How to improve your password security

Passwords are the keys to your digital kingdom. Everything important on your computers and online is secured by passwords. Your passwords are your defense against identity theft, financial loss, compromised computers, and breaches of confidentiality and privilege. If you use a weak password, or if you use the same password over and over every time something calls for one, you are jeopardizing yourself and your business.

The basic rules of passwords are easy to list, harder to put into practice.

—  Use complex passwords. (Pro tip: use a phrase. Most passwords can include spaces now. If your password has several words with spaces and a typographical character – “Honky Tonk Women!” – it will not be cracked.)

—  Don’t use the same password at multiple sites.

As we discussed last week, it’s more important than ever to use LastPass or another password manager to keep track of your passwords securely.

There are two more simple but crucially important things you can do to improve the security of your passwords.

(1)  If you are asked to type in a password hint as part of the process of setting up an account, never ever type something that would allow the password to be guessed. Don’t try to be clever. If you need that hint to remember a password, then you’ve chosen a weak password; you don’t need a hint, you need a better system to manage your passwords. The best password hint: “Look in LastPass.”

(2)  Many online accounts include a security question that is used to authenticate you if your password needs to be reset. The answer does not have to match the question. Think of something that you will use as your security answer going forward – words that you will remember but that no one will guess that you chose. Use those words to answer security questions consistently, with the same capitalization and spelling every time. First pet? “Inigo Montoya”. Mother’s maiden name? “Inigo Montoya”. Street you grew up on? “Inigo Montoya”.  Elementary school? “Inigo Montoya”.

No one is fact-checking those answers. When you call in to reset your password, the tech support rep types in what you say to see if it matches. The rep doesn’t care if it makes sense. The only crucial thing is that you have to remember what you chose. Make a note of it in LastPass!

ADOBE’S PASSWORD DISASTER

More details are coming to light about Adobe’s catastrophic security breach last month, which I wrote about here. Adobe’s original announcement was that hackers had downloaded email addresses and passwords for three million Adobe accounts, along with a significant breach of credit card data. A couple of weeks later, the company revised the estimates and said that 38 million accounts had been compromised.

It was worse than that.

The stolen database has now gone online for hackers worldwide to look through at leisure – and there are 150 million records in it.

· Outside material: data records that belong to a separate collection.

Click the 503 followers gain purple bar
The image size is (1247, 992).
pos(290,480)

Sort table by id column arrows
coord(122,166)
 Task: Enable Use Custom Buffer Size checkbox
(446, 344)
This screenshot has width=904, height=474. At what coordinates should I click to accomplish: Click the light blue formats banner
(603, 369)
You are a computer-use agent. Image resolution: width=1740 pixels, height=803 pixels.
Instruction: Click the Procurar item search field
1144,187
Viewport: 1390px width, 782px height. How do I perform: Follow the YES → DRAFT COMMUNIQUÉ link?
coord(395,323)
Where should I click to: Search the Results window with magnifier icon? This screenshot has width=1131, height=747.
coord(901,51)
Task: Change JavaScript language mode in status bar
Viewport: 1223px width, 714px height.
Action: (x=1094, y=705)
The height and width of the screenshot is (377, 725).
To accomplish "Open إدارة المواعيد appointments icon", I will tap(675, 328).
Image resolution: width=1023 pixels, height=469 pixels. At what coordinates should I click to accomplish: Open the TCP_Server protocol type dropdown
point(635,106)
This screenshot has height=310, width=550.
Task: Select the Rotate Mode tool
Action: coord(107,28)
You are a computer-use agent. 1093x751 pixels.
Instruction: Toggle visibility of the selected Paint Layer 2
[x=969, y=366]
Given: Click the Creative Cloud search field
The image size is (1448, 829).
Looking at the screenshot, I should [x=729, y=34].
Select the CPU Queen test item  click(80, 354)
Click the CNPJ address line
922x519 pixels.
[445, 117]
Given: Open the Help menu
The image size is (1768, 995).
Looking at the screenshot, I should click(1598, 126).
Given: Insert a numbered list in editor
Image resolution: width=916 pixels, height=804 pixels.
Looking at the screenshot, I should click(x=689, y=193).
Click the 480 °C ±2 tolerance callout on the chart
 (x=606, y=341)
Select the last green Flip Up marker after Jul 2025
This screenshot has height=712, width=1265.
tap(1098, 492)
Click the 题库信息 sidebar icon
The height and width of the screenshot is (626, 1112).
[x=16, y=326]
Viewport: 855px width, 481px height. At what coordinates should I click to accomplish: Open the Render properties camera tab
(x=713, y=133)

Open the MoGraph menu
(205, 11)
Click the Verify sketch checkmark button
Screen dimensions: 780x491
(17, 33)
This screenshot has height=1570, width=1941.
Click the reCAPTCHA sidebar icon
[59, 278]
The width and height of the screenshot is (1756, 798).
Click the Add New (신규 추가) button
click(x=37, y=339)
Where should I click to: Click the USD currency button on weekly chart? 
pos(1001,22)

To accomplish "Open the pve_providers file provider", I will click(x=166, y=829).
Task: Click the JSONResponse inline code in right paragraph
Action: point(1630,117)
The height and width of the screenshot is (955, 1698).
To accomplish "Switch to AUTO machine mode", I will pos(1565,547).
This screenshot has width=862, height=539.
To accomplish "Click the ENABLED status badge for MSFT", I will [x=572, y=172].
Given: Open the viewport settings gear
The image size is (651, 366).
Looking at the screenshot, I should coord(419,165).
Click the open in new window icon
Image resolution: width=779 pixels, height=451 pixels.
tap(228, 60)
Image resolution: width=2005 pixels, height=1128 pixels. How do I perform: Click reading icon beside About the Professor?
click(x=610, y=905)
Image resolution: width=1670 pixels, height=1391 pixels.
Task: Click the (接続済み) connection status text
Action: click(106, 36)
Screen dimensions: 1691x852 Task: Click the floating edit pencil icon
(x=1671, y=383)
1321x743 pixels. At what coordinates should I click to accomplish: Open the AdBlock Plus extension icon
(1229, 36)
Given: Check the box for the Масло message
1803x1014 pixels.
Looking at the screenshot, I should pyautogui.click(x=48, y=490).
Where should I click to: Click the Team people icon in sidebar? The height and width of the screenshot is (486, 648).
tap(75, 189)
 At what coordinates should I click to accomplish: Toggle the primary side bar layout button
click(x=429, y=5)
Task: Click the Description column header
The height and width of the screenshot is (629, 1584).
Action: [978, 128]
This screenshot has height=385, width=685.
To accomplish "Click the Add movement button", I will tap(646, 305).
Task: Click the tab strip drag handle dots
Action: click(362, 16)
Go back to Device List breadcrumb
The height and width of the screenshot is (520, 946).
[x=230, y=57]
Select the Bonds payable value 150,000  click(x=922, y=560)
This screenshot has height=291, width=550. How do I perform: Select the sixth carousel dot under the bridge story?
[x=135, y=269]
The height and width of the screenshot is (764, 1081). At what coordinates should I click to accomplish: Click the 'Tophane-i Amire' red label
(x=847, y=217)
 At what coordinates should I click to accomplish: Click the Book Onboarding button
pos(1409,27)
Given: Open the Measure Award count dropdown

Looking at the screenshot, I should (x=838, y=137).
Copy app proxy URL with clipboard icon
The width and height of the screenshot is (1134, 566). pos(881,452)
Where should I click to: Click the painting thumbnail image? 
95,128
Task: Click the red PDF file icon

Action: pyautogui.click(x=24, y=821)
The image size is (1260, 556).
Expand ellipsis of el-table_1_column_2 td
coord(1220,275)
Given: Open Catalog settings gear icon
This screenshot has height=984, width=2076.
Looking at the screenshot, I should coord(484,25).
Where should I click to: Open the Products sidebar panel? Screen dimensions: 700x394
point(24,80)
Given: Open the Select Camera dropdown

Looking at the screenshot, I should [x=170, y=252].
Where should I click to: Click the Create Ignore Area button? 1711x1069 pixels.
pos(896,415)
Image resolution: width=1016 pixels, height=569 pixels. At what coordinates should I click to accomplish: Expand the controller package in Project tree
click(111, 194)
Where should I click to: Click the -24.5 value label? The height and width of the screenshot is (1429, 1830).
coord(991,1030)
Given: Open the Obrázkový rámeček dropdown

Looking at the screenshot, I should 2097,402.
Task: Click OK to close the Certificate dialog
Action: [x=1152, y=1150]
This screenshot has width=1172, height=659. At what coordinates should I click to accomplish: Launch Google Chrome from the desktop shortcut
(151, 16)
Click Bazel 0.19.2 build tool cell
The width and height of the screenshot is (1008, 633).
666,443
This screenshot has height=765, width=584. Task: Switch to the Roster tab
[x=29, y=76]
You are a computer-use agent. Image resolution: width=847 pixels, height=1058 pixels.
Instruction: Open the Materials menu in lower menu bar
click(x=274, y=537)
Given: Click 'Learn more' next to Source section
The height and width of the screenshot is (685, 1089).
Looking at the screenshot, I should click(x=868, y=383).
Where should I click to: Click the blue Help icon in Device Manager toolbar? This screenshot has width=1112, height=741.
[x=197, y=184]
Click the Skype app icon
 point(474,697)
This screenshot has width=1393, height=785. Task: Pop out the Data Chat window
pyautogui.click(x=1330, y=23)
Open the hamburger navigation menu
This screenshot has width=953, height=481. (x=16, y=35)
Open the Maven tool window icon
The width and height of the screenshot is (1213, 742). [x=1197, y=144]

It’s approaching world record territory as one of the largest security breaches in history, at least in terms of the number of people potentially affected.

(Adobe claims that the database includes inactive accounts and “only” 38 million records belong to active users.)

The scary part concerns the passwords for Adobe accounts. Researchers at Sophos Labs published a lengthy analysis of the password data in the stolen database. It’s technical but it’s fascinating reading – and a scary lesson in why it’s important not to give away your password in a poorly chosen password hint.

The email addresses are stored in the database in plain text. The passwords are strings that look like encrypted gibberish to the naked eye. The trained eyes at Sophos (and smart bad guys) have figured out that the encryption was done in a weak way that preserves lots of clues about the underlying passwords. The most telling clue is that the same password is always encrypted into the same string of characters. Unraveling one string opens the accounts of everyone who uses the same password.

But the truly unforgiveable part is that Adobe stored the password hint in plain text along with the email address.

When the Sophos researchers were done cleaning up the data, they were able to produce a crib sheet like this very easily.

Adobe password analysis

If they can do it, the bad guys can too.

As Sophos puts it: “With very little effort, we have already recovered an awful lot of information about the breached passwords, including: identifying the top five passwords precisely, plus the 2.75% of users who chose them; and determining the exact password length of nearly one third of the database.”

Take your passwords seriously, but don’t panic about this Adobe breach. There are a couple of mitigating facts.

According to Adobe, the stolen credit card data was stored separately and was more deeply encrypted. The hackers stole credit card data on three million accounts but to date there have not been any reports of compromised credit cards from this breach.

As to the passwords, Adobe (weakly) defends itself by saying that for a year it has been using a better encryption scheme for protecting its primary password database. The stolen data came from a backup system that was due to be decommissioned. (All Adobe passwords have been reset since the breach.)

Don’t type in password hints that would allow your passwords to be guessed. Don’t answer security questions directly. And be careful out there!